Explanations about host level power and energy metrics.

This is true starting from Scaphandre >= 1.0.

There are several metrics available at the host level in Scaphandre:

  • scaph_host_power_microwatts : always returned, computed from Record structs made from scaph_host_energy_microjoules metric
  • scaph_host_energy_microjoules : always returned, either one value or a sum of values coming directly from RAPL counters (energy_uj files or direct read from an MSR)
  • scaph_host_rapl_psys_microjoules : is available only when the PSYS RAPL domain is available on the machine.

In addition to those metrics, you might want to build, on your time series database, the sum of process_ metrics to have a view of the weight of all processes on the host power.

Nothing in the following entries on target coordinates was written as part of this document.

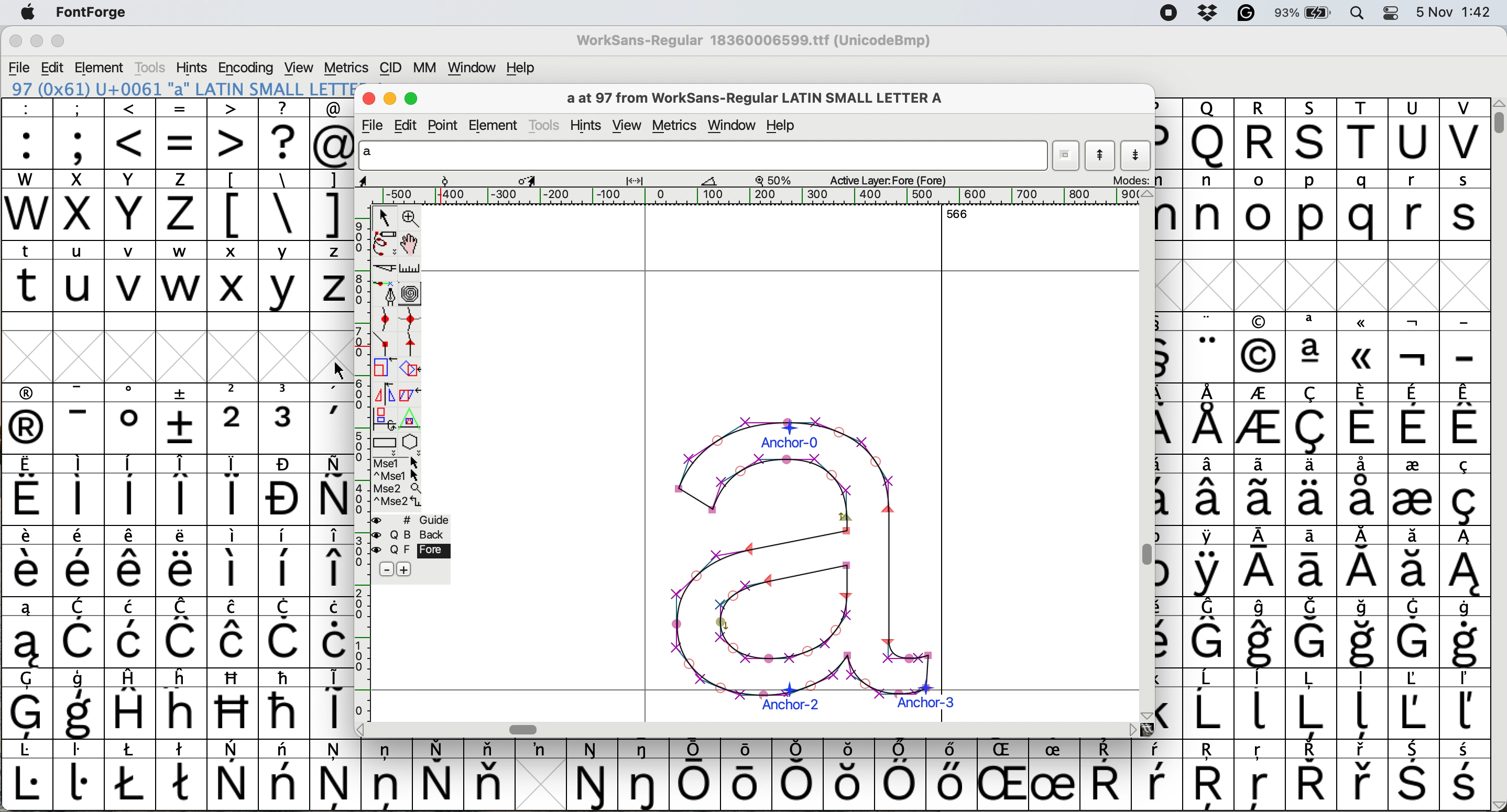  Describe the element at coordinates (130, 775) in the screenshot. I see `symbol` at that location.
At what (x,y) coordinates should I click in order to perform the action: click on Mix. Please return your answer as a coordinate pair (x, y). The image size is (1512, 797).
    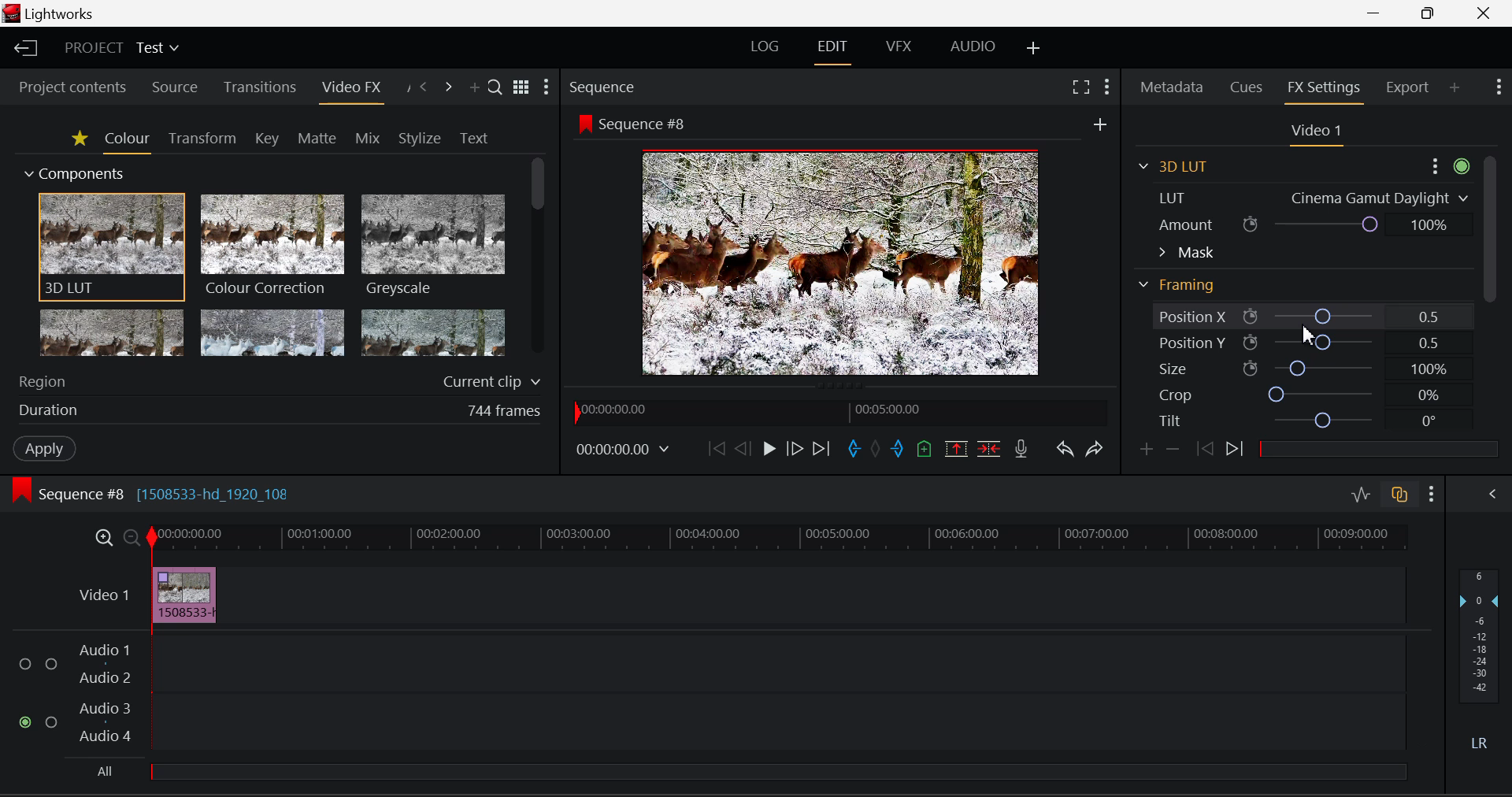
    Looking at the image, I should click on (369, 135).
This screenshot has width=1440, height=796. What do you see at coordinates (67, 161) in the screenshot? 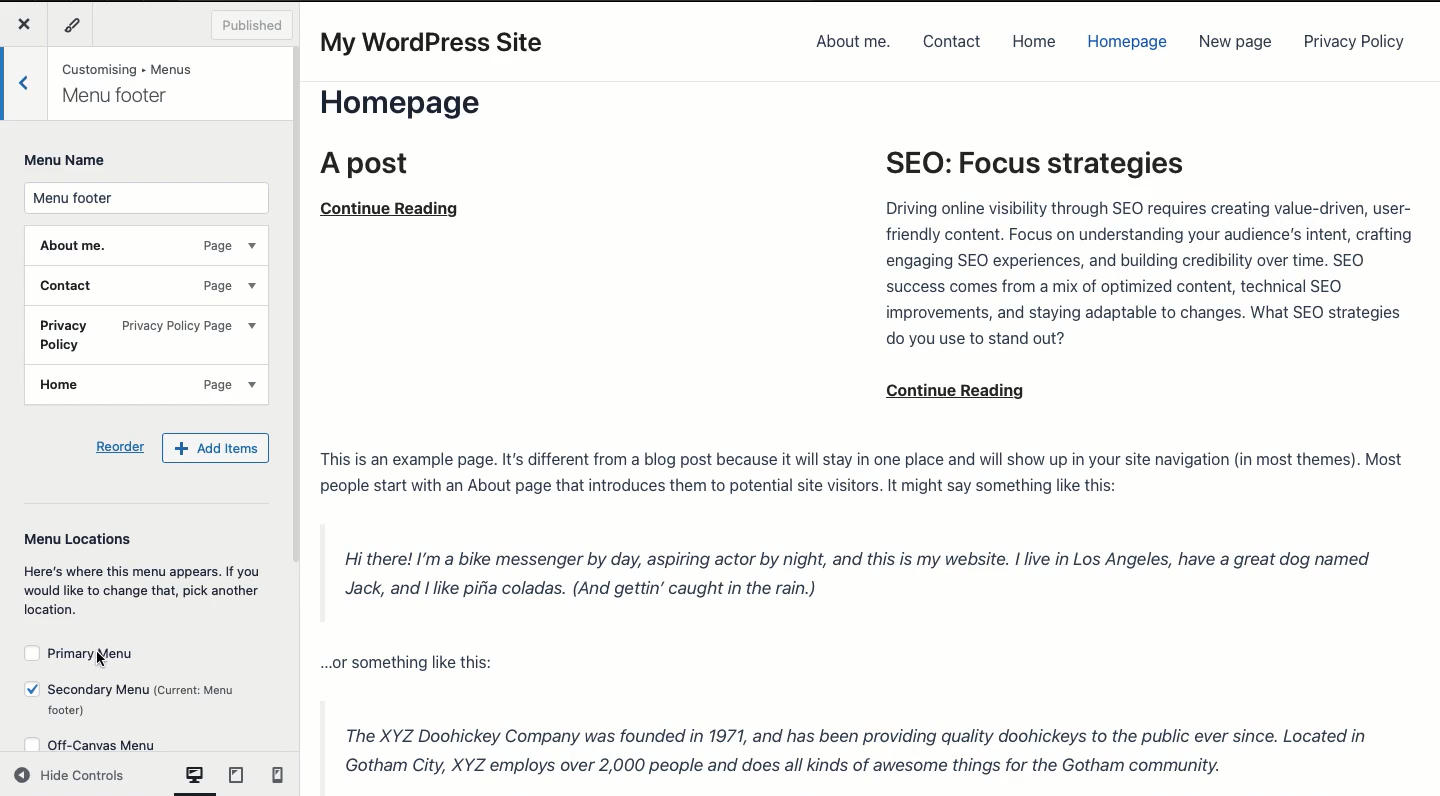
I see `Menu name` at bounding box center [67, 161].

Using Prometheus, it would look like: sum(scaph_process_power_consumption_microwatts{hostname="$hostname"}) / 1000000, to get it in Watts.

Let's explain the relationship between those metrics, and what you could expect.

host_power metric will return :

  1. If PSYS domain is available, a computed power coming from PSYS energy records
  2. If not, a computed power which is the sum of per-socket power (PKG RAPL domain) + DRAM RAPL domain power

Briefly explained (see RAPL domains for detailled explanations), PSYS covers most components on the machine ("all components connected to the SoC / motherboard" according to most documentations), so we return this wider ranged metric when available. If not we use a combination of PKG domain, that includes CPU and integrated GPU power, and DRAM domain, that includes memory power. The first options gives higher figures than the second, for now.

Suming the power of all processes, if the machine is mostly IDLE, you'll get a tiny percentage of the host machine, most likely. The difference between host power and the sum of processes power can be accounted as "power due to IDLE activity", in other words the power your machine demands for "doing nothing". The higher this difference on a long period of time (better seen as a graph), the higher chance that there is room for improvement in moving the workloads to another machine and shut the current machine down (and make it available for another project or to another organization to prevent from buying a new machine).

Warning: that being said, the way per-process power is computed is still biased and shall be improved in the following versions of Scaphandre. For now, the main key for allocation is CPU time. As host level power metrics include power usage of more and more components on the machine (work in progress) this allocation key will be more and more inaccurate. Future versions of this allocation model should include keys regarding the activity of other components than CPU. Enabling a better set of allocation keys for per-process power is part of the roadmap.